Lughnasadh 2024

Outdoor Lughnasadha Offering

Lughnasadh is the Celtic fire festival celebrating the first harvest. It’s when our ancestors would have harvested the grain and made offerings to the land and in Celtic traditions, to the god Lugh to ensure a good harvest next year. It was a time of fire and feasting, celebrating with gratitude for the abundance the land is providing.

It’s hard to imagine these days when we have food from all around the world available at all times (for better and worse,) that in times gone by, the arrival of the new crop of grain for bread would be such a reason to celebrate and be thankful. So the season is connected to bread and the later Christianised festival of Lammas celebrated at the same time, is an old word meaning loaf-mass.

It’s the time of year when we have noticed the peak of Summer that we celebrated at the solstice has slowly been waning over the last six weeks. The lushness of the grass has usually faded, the bright greenness of the trees has dulled and the hedgerows are full of ripening berries. The blackberries are ready for picking, the Rowan tree berries are beginning to glow their orangey reds; the Hawthorn haws are growing a deeper red before our eyes; the apples and other larger fruits are beginning to hang heavier, and the early mornings and late evenings have a crispness of air that signals the change of season.

It’s a beautiful thing to be able to sniff the dewy air in the early morning as the sun rises and sense the wheel has turned. I imagine that’s what our ancestors would have done, using all their senses to know when the time has come for the first harvest.

We can utilises the Wheel of the Year for our own honourable harvests. We can use these markers to check in with ourselves. How is our year going? Are there any areas we need to tend, give more care and attention to?

Just like plants we might need a little more water element, or a little more nourishing compost, tending to the Earth element needs, tending to our root. Are we ready to harvest anything? Any small goals or plans coming to fruition from the ‘seeds’ we planted earlier in the year? These needn’t be major ‘doing’ things, perhaps we planted seeds to give ourselves more kindness or connect to more things that bring us joy. Our harvest can be to show ourselves some gratitude for having made it this far.

We might need to attend to some weeds, or realise those seeds didn’t take, rake the ground and plant some new seeds, maybe different ones? In every harvest there will be part of the plant to leave behind, a husk, the stem, the dried leaves etc. What might we need to release and discard, to sift through and to save?
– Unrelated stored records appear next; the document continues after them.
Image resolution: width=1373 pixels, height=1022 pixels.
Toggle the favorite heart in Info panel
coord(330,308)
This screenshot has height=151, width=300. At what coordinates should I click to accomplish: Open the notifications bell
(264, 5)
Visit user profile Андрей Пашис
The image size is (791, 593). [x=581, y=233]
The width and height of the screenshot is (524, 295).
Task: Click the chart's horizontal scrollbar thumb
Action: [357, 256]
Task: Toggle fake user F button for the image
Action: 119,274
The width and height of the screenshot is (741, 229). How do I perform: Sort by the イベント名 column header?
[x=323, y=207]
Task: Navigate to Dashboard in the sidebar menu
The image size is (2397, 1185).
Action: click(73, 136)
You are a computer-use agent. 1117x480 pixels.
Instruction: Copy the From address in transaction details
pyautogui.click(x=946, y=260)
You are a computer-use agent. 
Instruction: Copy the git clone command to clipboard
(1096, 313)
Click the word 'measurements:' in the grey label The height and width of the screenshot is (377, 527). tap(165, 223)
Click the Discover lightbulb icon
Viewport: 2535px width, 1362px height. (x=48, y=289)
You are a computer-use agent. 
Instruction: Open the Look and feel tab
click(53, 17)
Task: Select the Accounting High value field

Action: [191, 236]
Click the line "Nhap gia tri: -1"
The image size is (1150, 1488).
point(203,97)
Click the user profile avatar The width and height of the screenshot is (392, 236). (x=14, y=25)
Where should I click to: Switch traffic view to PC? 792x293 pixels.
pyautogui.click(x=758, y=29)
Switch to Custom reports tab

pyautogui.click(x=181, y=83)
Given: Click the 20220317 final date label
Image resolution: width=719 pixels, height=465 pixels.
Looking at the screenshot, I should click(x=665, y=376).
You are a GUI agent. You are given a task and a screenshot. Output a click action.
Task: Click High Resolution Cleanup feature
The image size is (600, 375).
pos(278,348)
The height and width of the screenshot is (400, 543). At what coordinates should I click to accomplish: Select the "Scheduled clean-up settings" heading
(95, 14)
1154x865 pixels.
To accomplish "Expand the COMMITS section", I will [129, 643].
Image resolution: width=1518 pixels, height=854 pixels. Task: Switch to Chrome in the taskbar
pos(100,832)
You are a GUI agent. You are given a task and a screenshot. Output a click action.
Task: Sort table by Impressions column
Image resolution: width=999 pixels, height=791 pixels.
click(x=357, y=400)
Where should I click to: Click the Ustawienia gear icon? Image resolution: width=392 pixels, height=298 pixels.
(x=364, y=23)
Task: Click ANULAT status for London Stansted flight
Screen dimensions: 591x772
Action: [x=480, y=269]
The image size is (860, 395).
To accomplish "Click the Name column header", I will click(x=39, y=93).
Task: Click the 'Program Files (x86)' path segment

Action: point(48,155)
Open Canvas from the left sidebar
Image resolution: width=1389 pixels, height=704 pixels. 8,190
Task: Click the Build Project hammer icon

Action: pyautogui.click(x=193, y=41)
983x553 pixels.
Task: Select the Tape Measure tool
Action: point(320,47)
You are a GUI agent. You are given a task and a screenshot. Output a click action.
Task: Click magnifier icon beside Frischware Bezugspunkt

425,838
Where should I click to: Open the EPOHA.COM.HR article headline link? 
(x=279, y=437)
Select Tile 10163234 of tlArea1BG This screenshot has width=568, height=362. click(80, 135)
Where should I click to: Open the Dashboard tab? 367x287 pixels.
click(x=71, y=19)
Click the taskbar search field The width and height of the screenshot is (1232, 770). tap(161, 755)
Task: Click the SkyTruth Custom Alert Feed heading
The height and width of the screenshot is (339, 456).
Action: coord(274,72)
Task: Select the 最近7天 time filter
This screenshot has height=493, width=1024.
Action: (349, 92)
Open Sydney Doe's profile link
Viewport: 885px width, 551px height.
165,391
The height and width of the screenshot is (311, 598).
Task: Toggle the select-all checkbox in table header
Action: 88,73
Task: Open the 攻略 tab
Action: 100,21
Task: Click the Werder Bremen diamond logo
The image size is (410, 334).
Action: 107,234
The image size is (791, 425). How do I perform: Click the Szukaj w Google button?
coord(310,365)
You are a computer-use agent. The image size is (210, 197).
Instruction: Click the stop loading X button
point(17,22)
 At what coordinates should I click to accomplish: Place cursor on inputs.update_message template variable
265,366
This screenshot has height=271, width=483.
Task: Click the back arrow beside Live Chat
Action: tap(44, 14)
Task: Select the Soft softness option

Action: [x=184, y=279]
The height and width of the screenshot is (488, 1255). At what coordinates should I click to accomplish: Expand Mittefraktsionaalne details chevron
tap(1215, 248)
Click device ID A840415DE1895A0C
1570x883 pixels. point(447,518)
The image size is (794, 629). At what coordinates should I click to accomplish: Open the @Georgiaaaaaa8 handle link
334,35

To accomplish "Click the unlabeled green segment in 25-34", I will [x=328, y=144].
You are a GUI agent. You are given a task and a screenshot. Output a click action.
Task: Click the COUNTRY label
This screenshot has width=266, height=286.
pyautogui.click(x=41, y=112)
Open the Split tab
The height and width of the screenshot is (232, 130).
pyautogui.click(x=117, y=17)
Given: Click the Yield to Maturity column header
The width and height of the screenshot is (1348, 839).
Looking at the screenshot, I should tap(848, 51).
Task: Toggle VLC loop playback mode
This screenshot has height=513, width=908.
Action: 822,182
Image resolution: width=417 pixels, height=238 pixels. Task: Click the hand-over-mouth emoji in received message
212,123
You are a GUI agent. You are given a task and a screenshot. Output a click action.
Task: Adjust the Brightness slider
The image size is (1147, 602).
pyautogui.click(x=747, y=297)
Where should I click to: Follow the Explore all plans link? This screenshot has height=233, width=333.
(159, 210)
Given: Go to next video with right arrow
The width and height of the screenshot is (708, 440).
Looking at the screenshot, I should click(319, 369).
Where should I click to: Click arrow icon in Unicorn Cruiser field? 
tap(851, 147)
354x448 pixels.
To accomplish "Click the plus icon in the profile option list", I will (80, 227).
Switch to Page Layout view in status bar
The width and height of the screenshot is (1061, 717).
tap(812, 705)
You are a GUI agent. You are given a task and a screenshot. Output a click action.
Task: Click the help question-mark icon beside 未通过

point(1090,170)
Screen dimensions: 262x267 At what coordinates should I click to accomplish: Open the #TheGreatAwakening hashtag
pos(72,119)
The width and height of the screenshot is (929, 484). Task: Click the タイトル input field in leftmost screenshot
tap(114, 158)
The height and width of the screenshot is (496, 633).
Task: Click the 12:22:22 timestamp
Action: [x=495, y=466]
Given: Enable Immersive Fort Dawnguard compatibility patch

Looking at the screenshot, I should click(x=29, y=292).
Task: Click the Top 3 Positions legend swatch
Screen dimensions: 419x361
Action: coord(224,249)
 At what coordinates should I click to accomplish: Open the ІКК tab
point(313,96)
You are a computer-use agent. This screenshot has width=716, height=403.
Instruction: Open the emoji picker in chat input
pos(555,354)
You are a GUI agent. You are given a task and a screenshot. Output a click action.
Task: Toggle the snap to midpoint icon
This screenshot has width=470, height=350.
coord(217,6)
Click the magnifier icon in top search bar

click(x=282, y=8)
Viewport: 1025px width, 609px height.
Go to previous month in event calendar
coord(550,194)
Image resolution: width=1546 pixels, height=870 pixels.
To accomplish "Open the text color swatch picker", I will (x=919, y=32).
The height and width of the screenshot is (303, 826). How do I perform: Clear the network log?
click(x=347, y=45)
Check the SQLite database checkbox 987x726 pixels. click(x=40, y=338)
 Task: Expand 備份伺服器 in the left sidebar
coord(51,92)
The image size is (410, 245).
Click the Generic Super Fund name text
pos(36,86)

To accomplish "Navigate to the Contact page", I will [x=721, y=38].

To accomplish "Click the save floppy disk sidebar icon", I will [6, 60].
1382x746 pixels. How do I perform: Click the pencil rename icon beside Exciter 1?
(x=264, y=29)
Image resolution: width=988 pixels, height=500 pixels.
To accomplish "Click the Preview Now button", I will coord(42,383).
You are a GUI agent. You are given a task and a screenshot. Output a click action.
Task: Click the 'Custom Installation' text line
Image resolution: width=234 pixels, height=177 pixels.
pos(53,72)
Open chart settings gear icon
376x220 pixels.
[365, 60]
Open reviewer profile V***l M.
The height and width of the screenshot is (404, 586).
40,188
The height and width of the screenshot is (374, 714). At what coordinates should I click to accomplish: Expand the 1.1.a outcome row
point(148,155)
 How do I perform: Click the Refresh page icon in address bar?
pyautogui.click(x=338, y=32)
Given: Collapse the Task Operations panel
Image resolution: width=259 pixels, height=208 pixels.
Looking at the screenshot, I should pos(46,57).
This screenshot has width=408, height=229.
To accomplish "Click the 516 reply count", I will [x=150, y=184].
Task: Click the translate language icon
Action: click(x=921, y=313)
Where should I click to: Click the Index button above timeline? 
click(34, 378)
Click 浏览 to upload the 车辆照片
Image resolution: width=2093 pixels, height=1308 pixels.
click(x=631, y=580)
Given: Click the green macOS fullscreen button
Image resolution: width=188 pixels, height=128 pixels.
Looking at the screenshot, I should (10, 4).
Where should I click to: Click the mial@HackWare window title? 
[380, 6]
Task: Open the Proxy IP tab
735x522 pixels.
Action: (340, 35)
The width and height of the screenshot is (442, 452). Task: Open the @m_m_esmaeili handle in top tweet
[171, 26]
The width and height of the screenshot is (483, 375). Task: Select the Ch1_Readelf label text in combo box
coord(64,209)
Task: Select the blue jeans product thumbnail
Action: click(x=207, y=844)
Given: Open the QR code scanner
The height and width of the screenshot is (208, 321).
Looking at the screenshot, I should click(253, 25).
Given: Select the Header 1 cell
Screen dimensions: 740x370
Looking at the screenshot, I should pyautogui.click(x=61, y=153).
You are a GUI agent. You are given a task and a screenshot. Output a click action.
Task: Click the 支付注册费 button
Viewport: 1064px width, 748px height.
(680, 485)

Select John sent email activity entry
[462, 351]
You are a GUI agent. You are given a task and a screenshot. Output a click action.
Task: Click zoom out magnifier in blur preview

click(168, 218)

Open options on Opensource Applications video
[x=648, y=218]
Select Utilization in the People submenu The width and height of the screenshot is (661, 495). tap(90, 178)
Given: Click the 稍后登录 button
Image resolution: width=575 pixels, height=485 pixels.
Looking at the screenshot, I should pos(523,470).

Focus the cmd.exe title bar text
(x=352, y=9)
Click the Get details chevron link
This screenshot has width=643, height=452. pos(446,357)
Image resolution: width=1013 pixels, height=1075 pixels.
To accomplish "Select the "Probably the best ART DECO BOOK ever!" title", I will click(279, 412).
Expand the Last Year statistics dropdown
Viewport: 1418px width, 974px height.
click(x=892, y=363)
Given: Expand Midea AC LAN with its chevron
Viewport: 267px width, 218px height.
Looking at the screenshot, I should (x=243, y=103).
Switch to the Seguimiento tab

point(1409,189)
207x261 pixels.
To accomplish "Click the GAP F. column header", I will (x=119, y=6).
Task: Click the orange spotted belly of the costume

What resources might we need to cultivate to hold in our stores for the coming autumn and winter?

Thinking and journaling in this way with the season and the elements, with curiosity and gentleness can help us with our healing journey. It can help us tune into the seasonal cycles and feel more aligned, connected and in balance with the world around us.

It occurred to me recently that us human beings are all like seeds in fleshy pods! That our essence, our spirit is contained in these pods, and our roots, shoots, blossoms and fruits are metaphorical and are the ways we learn, grow and evolve as people on an inner level. Our branches, blossom and fruits are how we express our connection, creativity, love, friendship, kindness, joy, ease etc, in the world around us. At the end of our physical lives we can think of us having to relinquish our seed pod, to let our essence bloom forth into it’s infinite true nature. Or bodies/seed pods then compost down and mingle with the earth and other elements, just changing form and cycling and recycling like the rest of nature.

This Lughnasadh I made some offerings to my little plot of land, grateful for the herbs and sanctuary it has provided me over the past year. I don’t grow any grain so I couldn’t make a traditional corn dolly, but I did make an improvised ‘Plantain dolly’ as a nod to that tradition! I collected some black berries, some grasses and herbs, burnt some dried herbal incense and lit a candle.

My own little harvest has been this website, and I’ve been giving myself a pat on the back for following through with some plans and while making a few new plans, planting some new seeds for more recorded meditations and drumming songs.

What are you harvesting, discarding or replanting this Lughnasadh?